Lessons learned from Katrina, 9/11, SARS, and other disasters
And so for the next 4 1/2 days, we struggled to keep these patients alive without electricity, without water, and on the surface that sounds like, oh, not such a difficult thing to do, but not only do you not have monitors and ventilators, you don't have suction, you don't have X-ray, you don't have laboratory, you don't have toilets that flush. I don't know about you, but the first thing I do when the toilet no longer flushes is I run to the bathroom because I don't want to be the last guy in - (laughter) - and so we had a sanitation crisis that was evolving. And in the midst of all this there was all these reports coming over our little transistor radios that the city was in a state of lawlessness.
And the first thing I want to say is, I was there and I didn't see that. I think those images make great press, but that was one percent of the story. And what that did was two things: one - three things: made you afraid to come in, made us afraid to go out, and it killed our morale. And it wasn't until we thought that the only way we were going to get out was to get ourselves out - because we couldn't communicate with the outside world. Cell phones were useless. Regular telephones - we dialed every number we could think of - the police department, the fire department, the National Guard, FEMA. Only one guy picked up his phone, and that was Wolf Blitzer - and right to the Situation Room. And we started to say, hey, look, we're still here - because at that very moment that we - it crystallized in everyone's mind that, you know, we're waiting around to be rescued. We're waiting for somebody to help us. What a bad idea that is. It creates a sense of helplessness, and all it did was delay our evacuation. At that very moment it became clear that we had to get ourselves out. We had to be prepared to handle - take care of ourselves.
And so we started talking to Wolf on the phone - one of our residents. And a guy calls up on a phone - only phone that worked in the whole hospital. And he says, you know, I run an air ambulance in Little Rock, Arkansas, and I'll send you some helicopters if you can find a place for me to land them. And so with our Tulane colleagues having torn down light poles on top of their parking garage, we floated these patients over to the parking garage, set up a little mini ICU for about 2-1/2 days, and got these patients out one at a time.

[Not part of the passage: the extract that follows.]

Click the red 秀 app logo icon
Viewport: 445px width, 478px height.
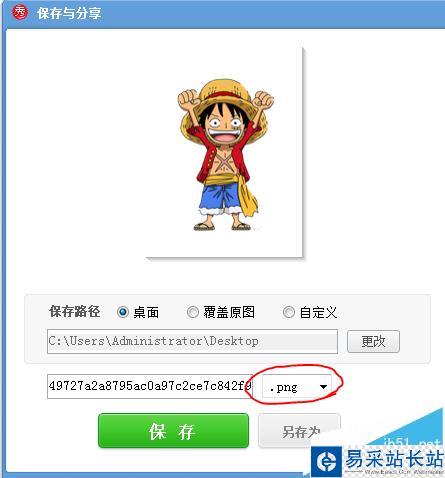[x=20, y=12]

The most remarkable thing of the experience was not the medical stories, but the stories of humanism - of unskilled, very young, very frightened doctors and nurses doing what they'd always wanted to do.
So for me it was a very triumphant experience. We ran on adrenaline for those five days. The tough part is what is happening now - is the city is very broken. It was a poor city in a poor state to start with, and now the whole healthcare infrastructure is broken, there's no schools, there's no churches, there's no - there's no social fabric. And so how do you rebuild the social and healthcare infrastructure to make people want to come back when there are no people there to use those resources. Would you build a hospital when there's nobody to use it?